| Challenge |
Render the lines of the data from the one containing "The height and" through the one containing "552x536 pixels. pyautogui.click(x=333, y=37)", inclusive, as a JSON list of strings with one string per line and blank lines omitted. Leave the pictures out of your answer.

| Data listing |
•••
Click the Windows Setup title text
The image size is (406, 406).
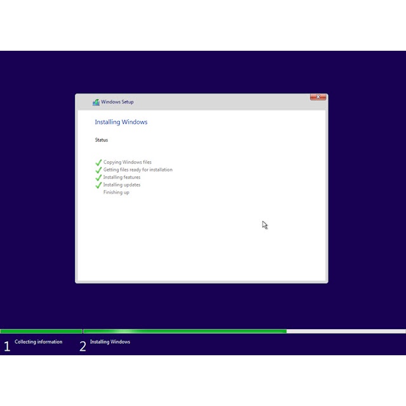pyautogui.click(x=117, y=102)
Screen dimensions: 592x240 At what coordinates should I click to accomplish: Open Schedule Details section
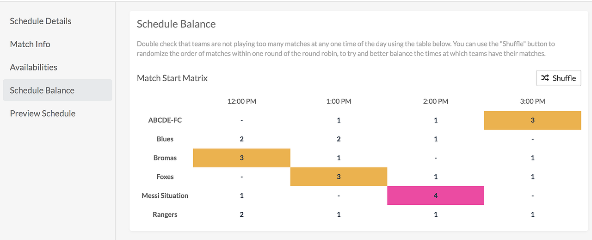click(41, 21)

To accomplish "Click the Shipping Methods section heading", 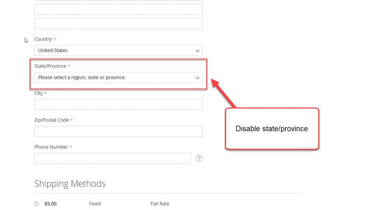I will pyautogui.click(x=70, y=183).
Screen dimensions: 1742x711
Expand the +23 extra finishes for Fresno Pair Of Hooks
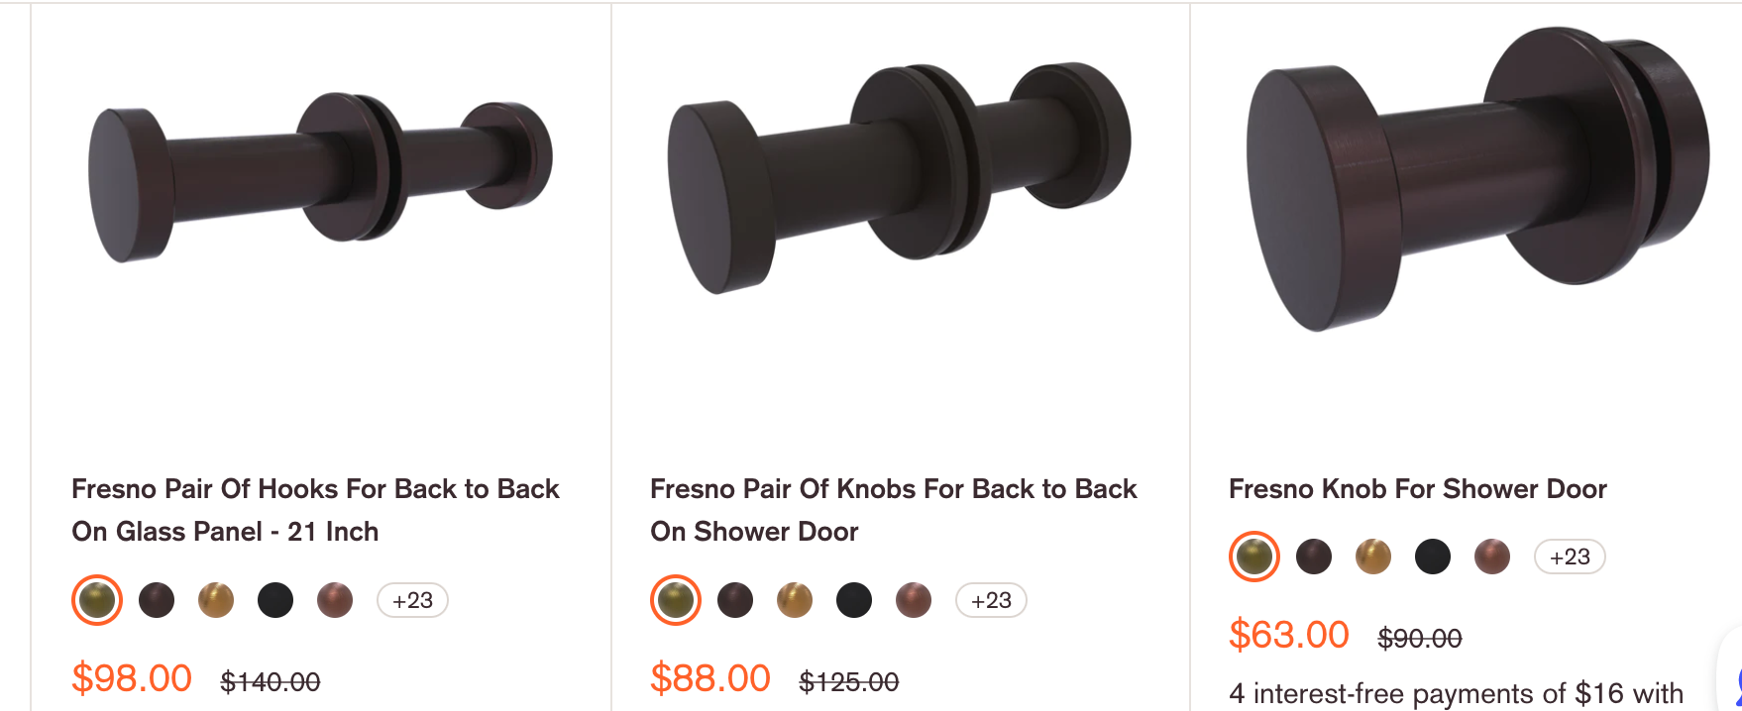pos(412,600)
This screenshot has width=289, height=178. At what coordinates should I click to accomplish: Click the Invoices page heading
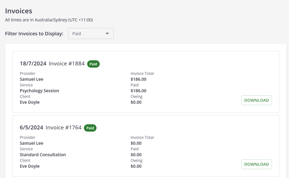coord(19,11)
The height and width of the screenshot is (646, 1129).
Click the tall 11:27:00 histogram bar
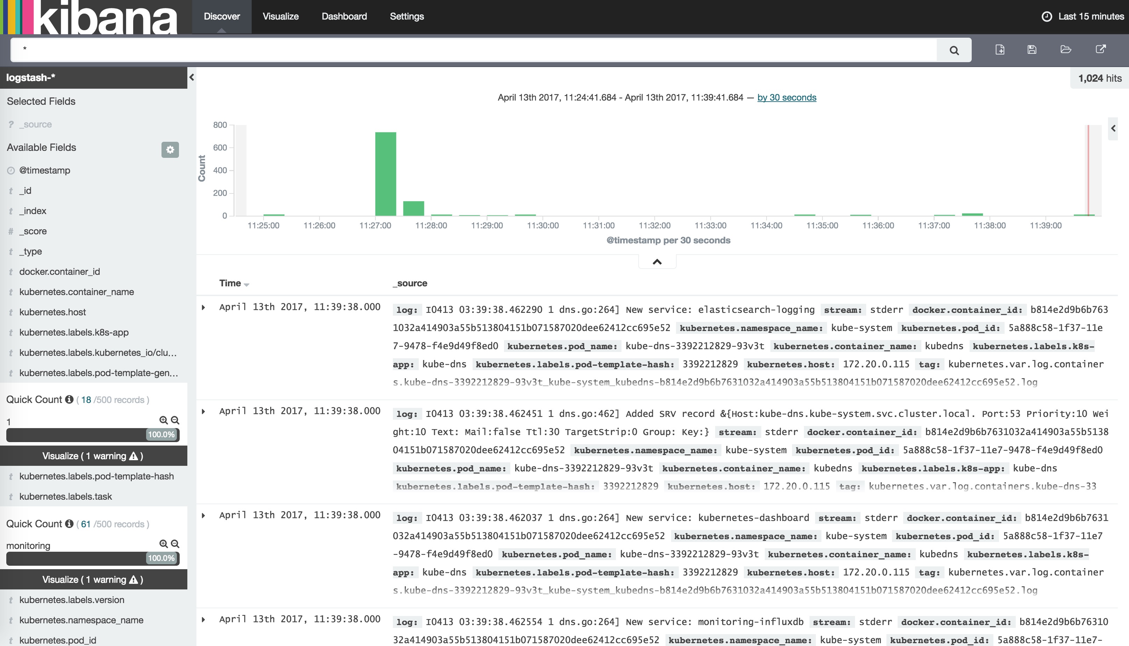[x=385, y=173]
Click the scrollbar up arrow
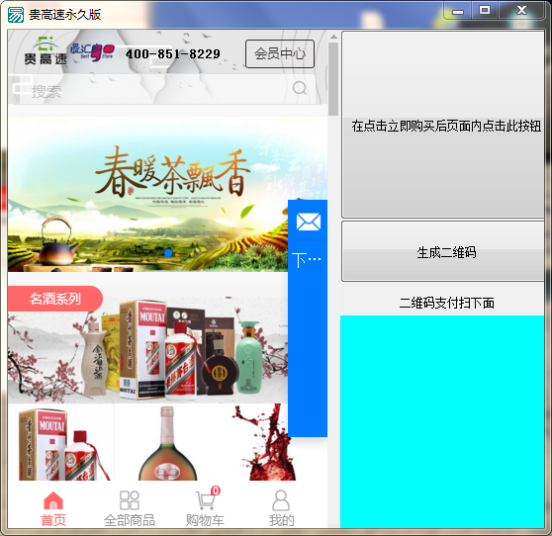552x536 pixels. pyautogui.click(x=333, y=37)
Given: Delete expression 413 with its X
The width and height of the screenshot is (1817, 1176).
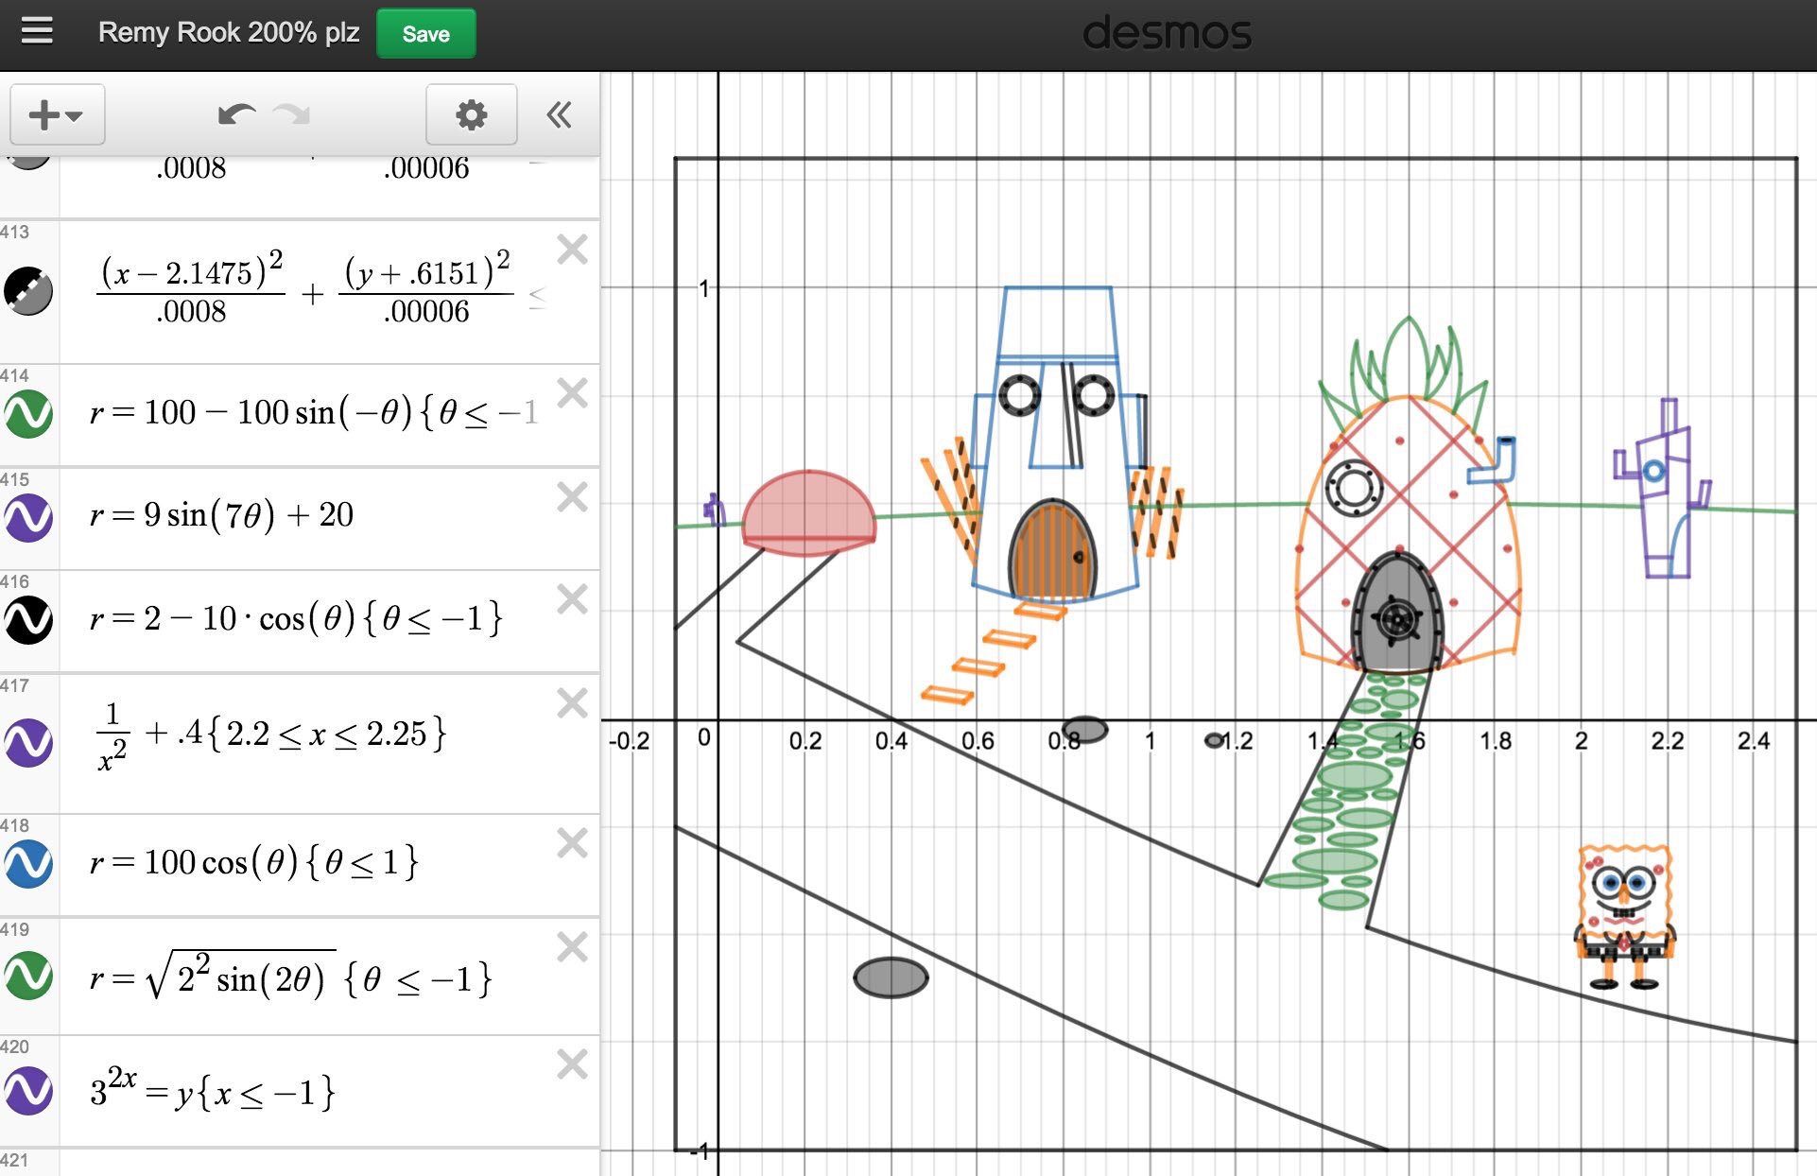Looking at the screenshot, I should 572,250.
•••
| Output of the task |
[
  "The height and width of the screenshot is (646, 1129).",
  "Click the tall 11:27:00 histogram bar",
  "[x=385, y=173]",
  "Click the scrollbar up arrow",
  "552x536 pixels. pyautogui.click(x=333, y=37)"
]